The brand created ChevySmallCars.com, an online tool to help younger consumers find and consider smaller, less expensive models like the Sonic, Spark and Trax.
“The Spark, Sonic and Trax all target a younger, more socially savvy buyer,” said Steve Majoros, Chevrolet director of cars and crossovers.
“When we looked at reasons for purchase, cross consideration and demographics, we found a number of similarities. By aligning these products we can be more strategic and create more engaging, sharable content that speaks directly to this audience.”
According to Chevy officials, those three vehicles are most likely to be purchased by first-time new car buyers. Finding ways to grow the sales of those models is important. Currently, the three account for 6.7% of Chevrolet’s U.S. sales of 656,172 this year through April.
The Trax, a subcompact crossover, is up 39%, but it’s not surprising as crossovers and SUV sales are on the rise across the board.
However, Sonic and Spark sales are down 11% and 36%, respectively – again, mirroring the current trend of small call sales being sluggish due to low gas prices.
(Millennials interest in new vehicles rises with technology available. For more, Click Here.)
GM’s plan to stimulate sales among first-time buyers is to get them where they live: with technology. The highly interactive site walks potential buyers through a series of questions designed to help them find their perfect vehicle. Called “Find your Smallmate” it’s one three webisodes on the site that promote the fun and functionality of Chevy’s small offerings … some of which may be unfamiliar to younger buyers.
“We’ve introduced a lot of new vehicles in the last few years and the new website is a great way to expose a portion of our portfolio that not everyone knows about,” Majoros said.
Chevy plans to expand the number of webisodes and add functional tools to the site, including one that allows users to customize a vehicle with a variety of whimsical features to customize their small car such as rabbit ears, cool designs and backgrounds and then share it on social media.
Automakers, including Chevy and the other brands under the General Motors umbrella, have been trying to make online buying more palatable than trudging to the dealership for decades with little success.
Early on, the process was cumbersome. The next issue was that folks still wanted to kick tires.

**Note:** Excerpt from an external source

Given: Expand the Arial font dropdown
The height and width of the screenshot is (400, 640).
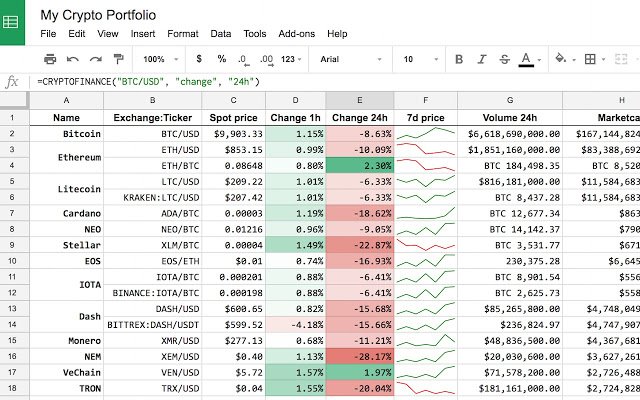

However, over time, automakers have clued in on the fact that younger buyers are more willing to buy cars online. Gen X and Gen Y buyers have very few hang ups about making online purchases.

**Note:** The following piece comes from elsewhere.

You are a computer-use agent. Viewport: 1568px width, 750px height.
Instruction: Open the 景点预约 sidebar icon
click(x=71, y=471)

They buy music, clothes and a host of other consumer goods with the click of a track pad, vehicles – automakers hope – should not be much different. The timing may not be better as Millennials appear to be more and more interested in new vehicles.
(Click Here for details about why Millennials are in a car-buying frenzy.)
“The notion that Millennials are not interested in buying a car is being turned on its head,” said Mike Cetera, Bankrate’s personal loans and credit analyst. “This is starting to shift from what we’ve seen before.”
Renewed urbanization and an interest in transportation alternatives, including everything from bicycles to car-sharing services, have been cited as explanation. But auto industry studies have hinted at change to come, suggesting that Millennials may simply be a little slower off the line than prior generations: moving out from home later, getting married at an older age, and waiting longer to drive.
The shattering impact of the Great Recession didn’t help either, according to economic experts, disproportionately hammer Millennials with higher college debt and higher unemployment rates.
But as they age, and with the economy now in significantly better shape, Millennials appear to now have more cash and be more willing to spend it, if the Bankrate study is any indication. The research covered both car-buying and home improvements, and found members of Gen-Y, as a group, have big plans in the works.
The study, conducted by Princeton Survey Research Associates, found that group more likely to both do work on the home and buy a car than any other generation over the next 12 months.
(To find out more about why Generation Z may be the key to continued record auto sales, Click Here.)
About 24% of Millennials, aged 18 to 29, said they will buy a car sometime during the next 12 months, noted analyst Cetera.